"Bean mhòr."

Translation:A big wife.

December 25, 2019



Is "bean" used only for 'wife' these days? Am Faclair Beag has it as 'woman, wife', which is what I learnt years ago, but do you only use 'boireannach' for 'woman' today?


I'm wondering this too. In Irish 'bean' can mean wife but usually it means woman, and for wife we'd use 'bean chéile'. I'm wondering is the distinction more clear in Gàidhlig.


The usual explanation is that woman is a new concept. In the past you were a caileag (Irish cailín, English maiden) until you married. Then you became a bean (Irish bean /ban/ English woman). When social attitudes changed, and an all-encompassing word was needed, Irish and English just expanded the meaning of the words, but Gaelic repurposed an old word, boireannach (originally 'something female', hence neuter, masculine in Modern Gaelic).
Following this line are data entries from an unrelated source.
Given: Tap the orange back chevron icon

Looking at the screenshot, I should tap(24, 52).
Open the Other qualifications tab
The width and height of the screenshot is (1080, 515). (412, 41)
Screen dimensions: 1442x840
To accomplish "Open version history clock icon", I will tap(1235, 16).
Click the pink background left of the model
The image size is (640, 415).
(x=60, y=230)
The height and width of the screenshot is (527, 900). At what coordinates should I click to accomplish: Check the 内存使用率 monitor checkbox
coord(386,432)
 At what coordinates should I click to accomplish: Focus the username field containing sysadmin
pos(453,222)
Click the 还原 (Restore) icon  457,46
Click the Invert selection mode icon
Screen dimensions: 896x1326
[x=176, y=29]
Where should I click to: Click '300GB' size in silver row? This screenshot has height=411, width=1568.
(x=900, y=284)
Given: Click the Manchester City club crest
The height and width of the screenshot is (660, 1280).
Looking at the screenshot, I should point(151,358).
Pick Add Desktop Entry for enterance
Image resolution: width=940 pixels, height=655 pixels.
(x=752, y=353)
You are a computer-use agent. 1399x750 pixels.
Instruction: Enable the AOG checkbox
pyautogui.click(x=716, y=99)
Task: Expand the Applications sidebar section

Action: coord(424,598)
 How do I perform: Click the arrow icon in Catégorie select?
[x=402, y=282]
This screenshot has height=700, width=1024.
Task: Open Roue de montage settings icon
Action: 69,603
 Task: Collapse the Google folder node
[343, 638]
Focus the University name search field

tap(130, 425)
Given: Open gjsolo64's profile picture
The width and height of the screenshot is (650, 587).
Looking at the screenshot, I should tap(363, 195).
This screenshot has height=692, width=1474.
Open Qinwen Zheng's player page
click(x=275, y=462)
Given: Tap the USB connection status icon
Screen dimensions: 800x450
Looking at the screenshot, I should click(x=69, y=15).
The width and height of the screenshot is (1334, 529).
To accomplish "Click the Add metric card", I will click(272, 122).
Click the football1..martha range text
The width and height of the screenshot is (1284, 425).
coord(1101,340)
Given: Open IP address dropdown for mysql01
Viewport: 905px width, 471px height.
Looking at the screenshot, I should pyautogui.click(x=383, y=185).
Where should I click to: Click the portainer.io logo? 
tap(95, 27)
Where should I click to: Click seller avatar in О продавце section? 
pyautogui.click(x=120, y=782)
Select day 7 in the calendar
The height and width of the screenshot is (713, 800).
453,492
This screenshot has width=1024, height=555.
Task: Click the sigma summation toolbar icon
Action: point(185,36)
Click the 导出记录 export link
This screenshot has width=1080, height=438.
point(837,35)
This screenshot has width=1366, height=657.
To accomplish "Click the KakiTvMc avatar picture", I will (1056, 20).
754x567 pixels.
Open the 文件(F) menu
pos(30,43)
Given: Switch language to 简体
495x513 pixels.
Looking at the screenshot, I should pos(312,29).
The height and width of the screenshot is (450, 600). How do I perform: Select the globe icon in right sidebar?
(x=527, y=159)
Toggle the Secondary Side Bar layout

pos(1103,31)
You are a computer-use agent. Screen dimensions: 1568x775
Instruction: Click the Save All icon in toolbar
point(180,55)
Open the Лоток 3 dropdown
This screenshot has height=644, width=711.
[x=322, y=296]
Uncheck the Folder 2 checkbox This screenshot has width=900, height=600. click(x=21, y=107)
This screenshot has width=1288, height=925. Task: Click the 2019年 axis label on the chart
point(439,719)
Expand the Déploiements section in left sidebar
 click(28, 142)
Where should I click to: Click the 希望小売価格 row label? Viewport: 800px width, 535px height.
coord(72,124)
But why isn't it "Bhean mor?" Is Bhean mor also correct? Up to this point adjectives have been unchanged and only nouns have been lenited. Now we're leniting adjectives too? How do I know when to add lenition to the noun and when to the adjective?

Òbh òbh :(


A feminine noun lenites a following adjective, eg beinn mhòr. You'd not lenite a preceding noun AFAIK, only a following one, eg mòr bheinn.


Also the feminine definite article lenites, so it would be a' bhean mhòr and a' bheinn mhòr.


In general, what is a background of the lenition? Has it any practical reason? Let us say, would be Gaelic language understandable without that?


A very important question as people are often put off when they learn a new language by thinking 'what's the point of this?' But what's the point of learning is/are/am in English? It virtually never makes a sentence clearer by having three words to juggle with that mean the same thing, and no one (including you, I'm sure) is upset that they all translate the same way in Gaelic.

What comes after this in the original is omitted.